Passive Aggressive Algorithm - Bernhard Pfann, CFA

The *Passive-Aggressive Algorithm* is a modification of the standard [[Perceptron Algorithm]]. It was designed to improve performance on linearly separable datasets by incorporating an adaptive learning rate, allowing the algorithm to make updates only when necessary. ## Objective Function The algorithm (without offset) updates the parameter $\theta$ by minimizing the following objective function: $ J(\theta)=\frac{\lambda}{2} \lVert \theta - \theta^{(k)} \rVert^2+ \text{Loss}_h(y^{(i)}\theta \cdot x^{(i)}) $ where: - $\theta^{(k)}$: Current value of the parameter - $\lambda$: The regularization parameter controlling the aggressiveness of the update. - $\text{Loss}_h$: The [[Support Vector Machine#Hinge Loss|Hinge Loss]] ## Gradient Derivation While the hinge loss is defined the same as in [[Support Vector Machine|SVM]], this algorithm favors smaller updates of $\theta$, the bigger $\lambda$. We can observe that by taking the derivative of this loss function.

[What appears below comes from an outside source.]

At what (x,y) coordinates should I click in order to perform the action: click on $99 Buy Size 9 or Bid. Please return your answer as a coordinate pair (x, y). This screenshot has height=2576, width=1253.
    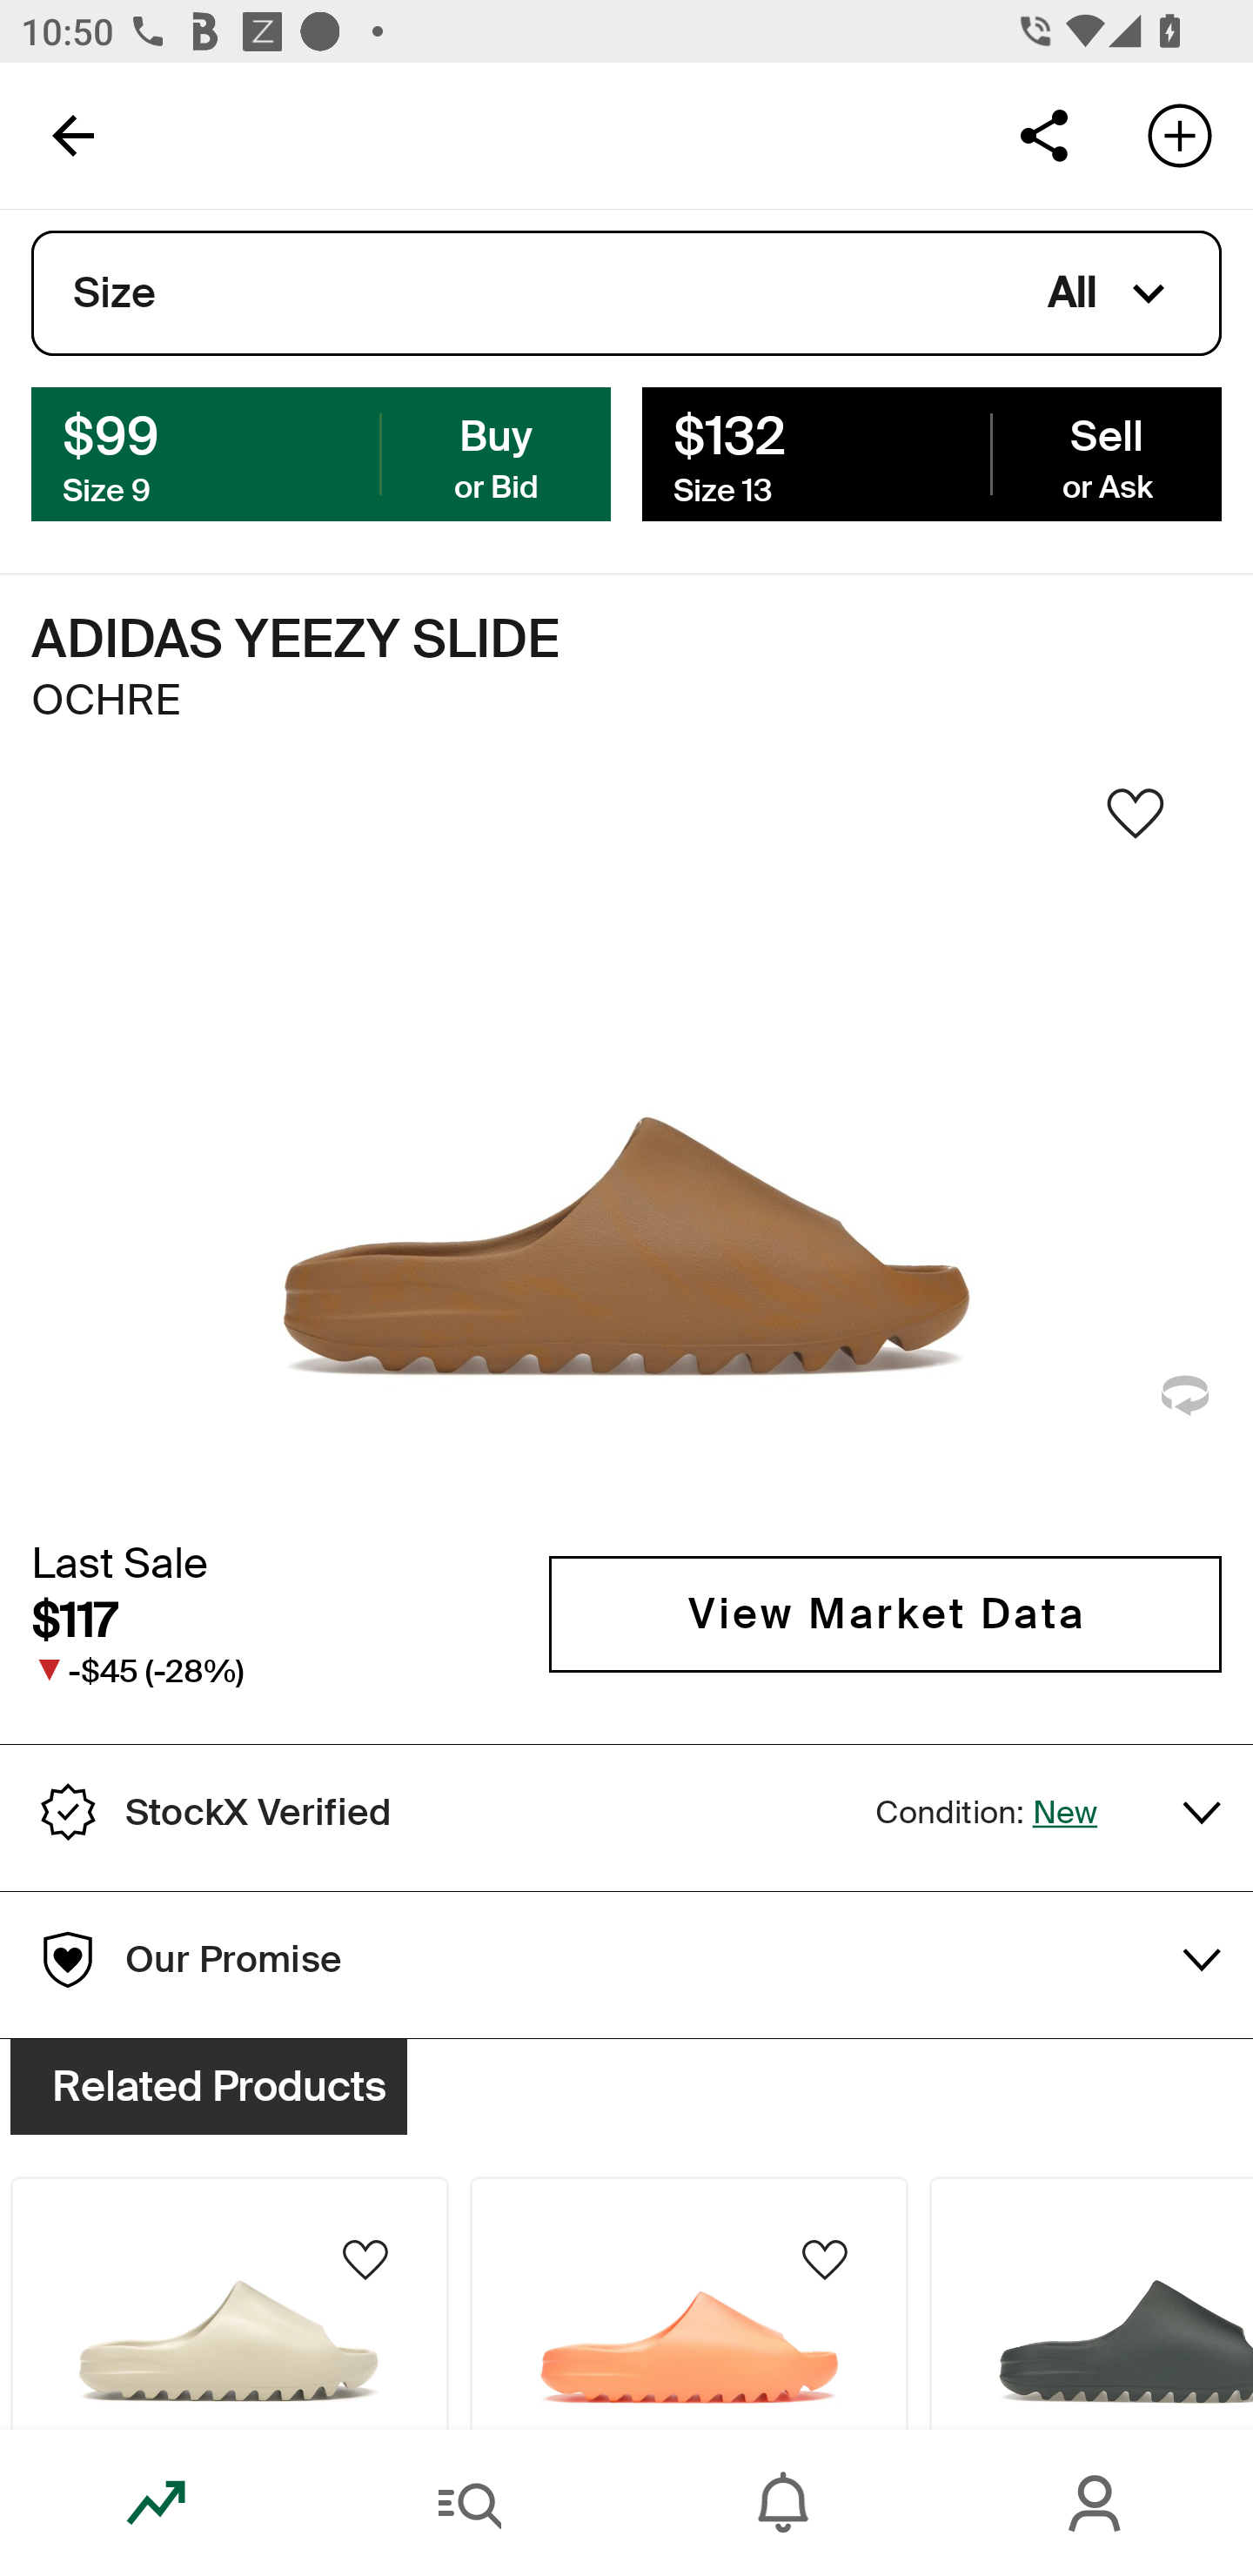
    Looking at the image, I should click on (321, 453).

The gradient of a sum can be expressed as the sum of gradients. $ \frac{\partial}{\partial \theta} \left(\frac{\lambda}{2} \lVert \theta - \theta^{(k)} \rVert^2+ \text{Loss}_h(y^{(i)}\theta \cdot x^{(i)})\right) = \frac{\partial}{\partial \theta} \left(\frac{\lambda}{2} \lVert \theta - \theta^{(k)} \rVert^2 \right) + \frac{\partial}{\partial \theta} \left( \text{Loss}_h(y^{(i)}\theta \cdot x^{(i)})\right) $ Derivative of the regularization: $ \frac{\partial}{\partial \theta} \left(\frac{\lambda}{2} \lVert \theta - \theta^{(k)} \rVert^2 \right) = \lambda(\theta- \theta^{(k)}) $ Derivative of the hinge loss: $ \frac{\partial}{\partial \theta} \left( \text{Loss}_h(y^{(i)}\theta \cdot x^{(i)})\right) = -y^{(i)}\cdot x^{(i)}$ Combining terms: $ \begin{align} \lambda(\theta- \theta^{(k)})-(y^{(i)}\cdot x^{(i)})&\stackrel{!}{=}0 \\[12pt] \lambda (\theta - \theta^{(k)}) &= y^{(i)}\cdot x ^{(i)} \\[6pt] \theta &= \theta^{(k)}+ \frac{y^{(i)} \cdot x^{(i)}}{\lambda} \end{align} $ So we can say that $1 \over \lambda$ is the learning rate $\eta$ of this algorithm.